Les projections démographiques les plus alarmistes estiment probable, si le compteur de la fécondité reste bloqué sur ce rythme régressif, que la population chinoise tourne entre 600 et 700 millions en 2100, soit à peine trois fois la population actuelle du Nigéria. D’ici là la Chine aura donc largement perdu son dividende démographique et tous les effets bénéfiques sociaux et économiques qui en découlaient. Même si les couples sont autorisés depuis 2021 à avoir trois enfants, on croise souvent dans la capitale comme dans les villes provinciales, ainsi que le rapporte Harold Thibault dans Le Monde du 6 décembre, des murs bardés de slogans natalistes du genre « Les frères et sœurs sont le plus beau cadeau que les parents puissent faire à l’enfant ».

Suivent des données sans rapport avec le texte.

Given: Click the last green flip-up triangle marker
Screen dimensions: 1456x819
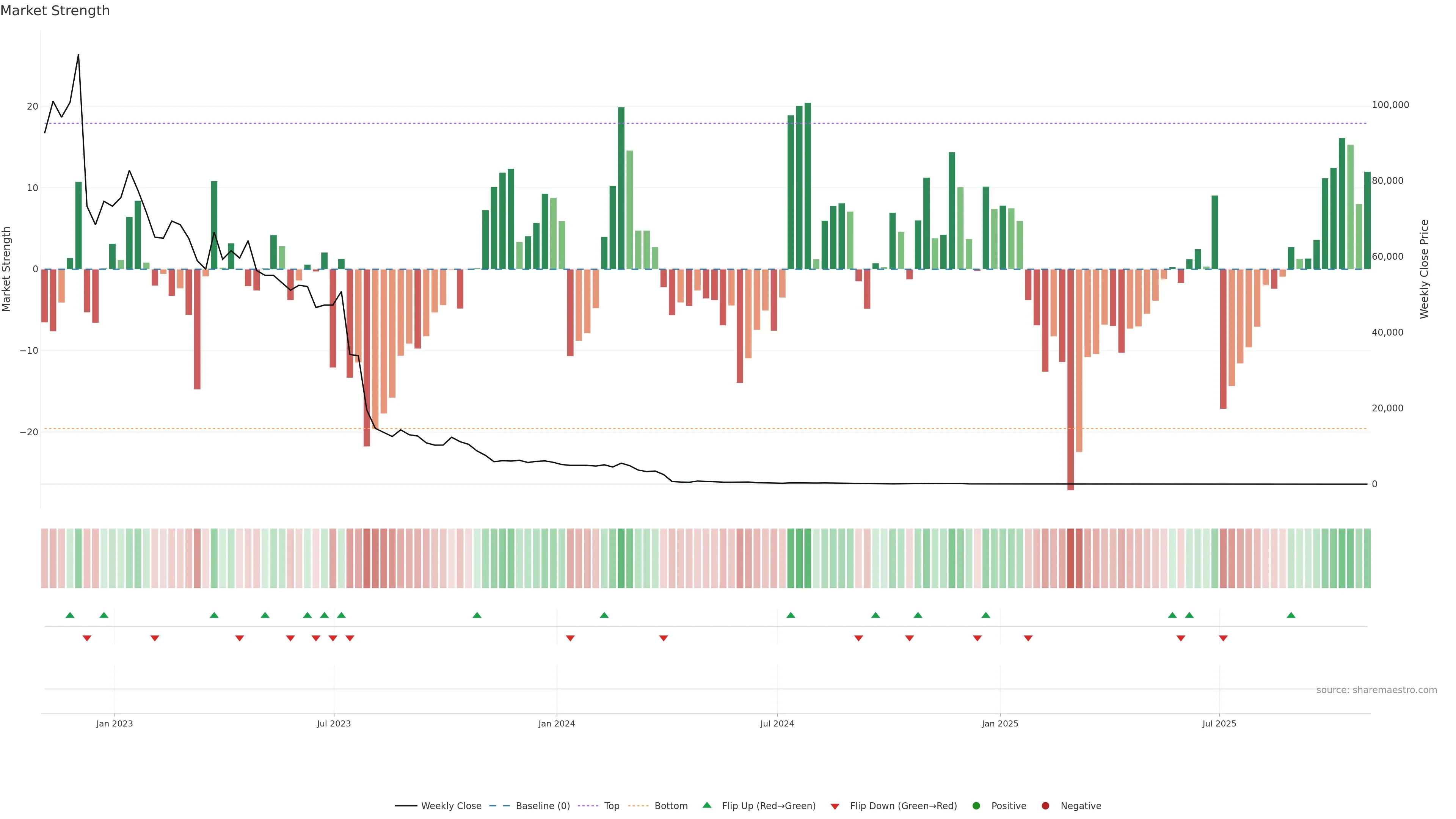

Dans So Long, My Son de Wang Xiaoshuai, une responsable du planning familial force sa sœur à avorter, suite à une délation, sans imaginer que l’avortement de l’enfant illicite entraînera la stérilité de la jeune femme, dont le fils restant, comble du malheur, se noiera accidentellement dans le lac près de l’usine du couple d’ouvriers. Nous sommes alors dans la Chine des années 80 en pleine politique de l’enfant unique. Li Haiyan, la sœur zélée et avorteuse du film, aurait aujourd’hui complètement retourné sa veste. Elle aurait certainement dans sa ligne de mire les femmes de plus de 30 ans qui refusent de sacrifier leurs vies à leur progéniture. Et qui accélèrent ainsi le grand dépeuplement national. Là où de nombreux pays européens fantasment sur le grand remplacement, la Chine redoute le grand dépeuplement.

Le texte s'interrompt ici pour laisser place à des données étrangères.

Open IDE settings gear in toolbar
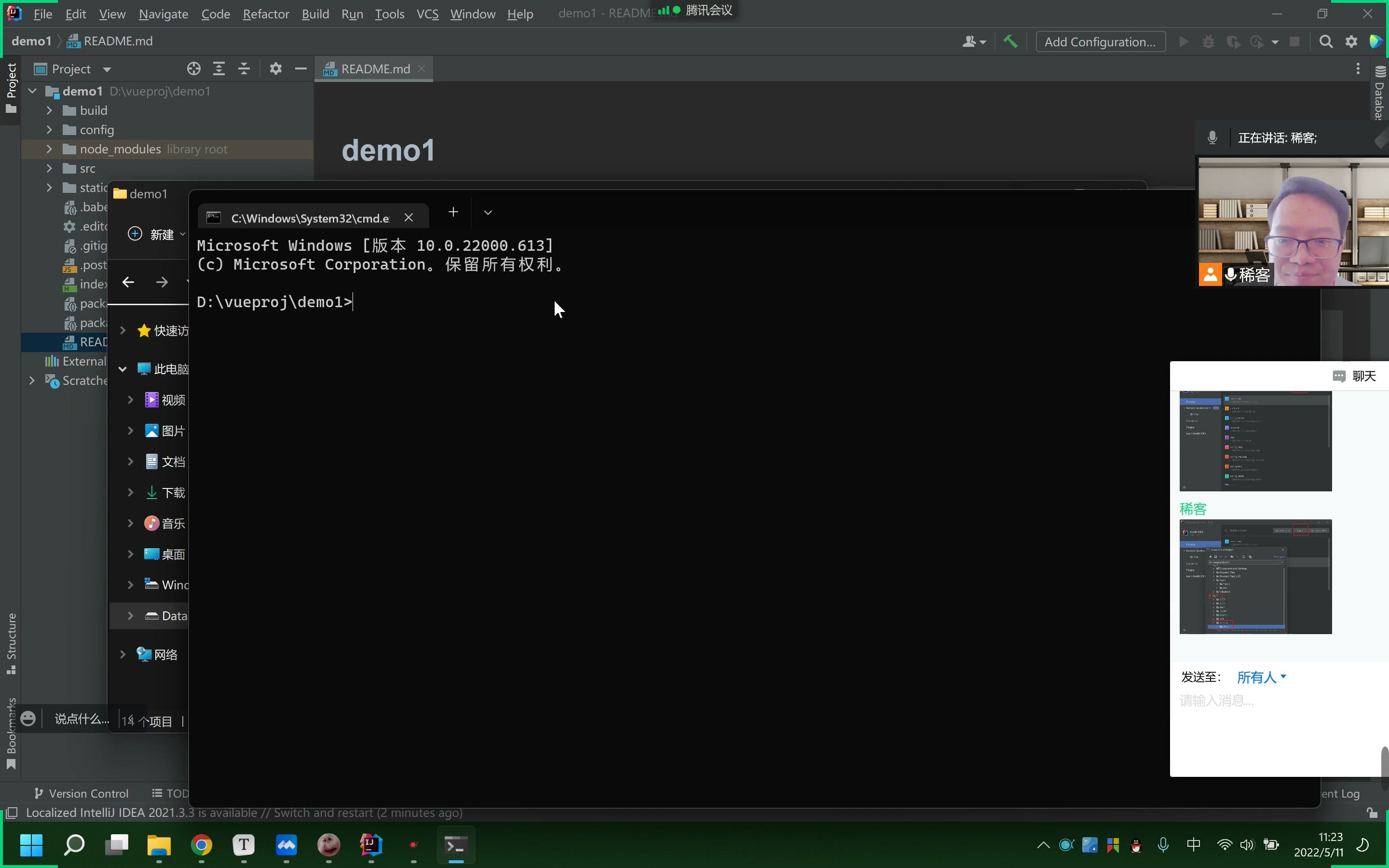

Le planning familial chinois qui a longtemps veillé sur le ventre des femmes pour qu’ils ne portent pas plus d’une seule charge autorisée, veille aujourd’hui sur le ventre des femmes pour qu’ils multiplient le nombre de leurs charges. Le deuxième enfant est devenu légal en 2016 et le troisième est aujourd’hui fortement encouragé, valorisé et subventionné. En fonction du niveau de vie des provinces les subventions pour le petit deuxième peuvent aller de 900 à 2600 euros et de 1700 à 3900 euros pour le grand troisième. Chaque ventre de femme est ainsi plus que jamais une affaire d’Etat. « L’argent est une richesse morte, les enfants sont une richesse vivante », dit le proverbe chinois. Sagesse que les femmes chinoises ne veulent plus entendre ?
(Reproduit avec l’aimable autorisation de Zhao Chenggen)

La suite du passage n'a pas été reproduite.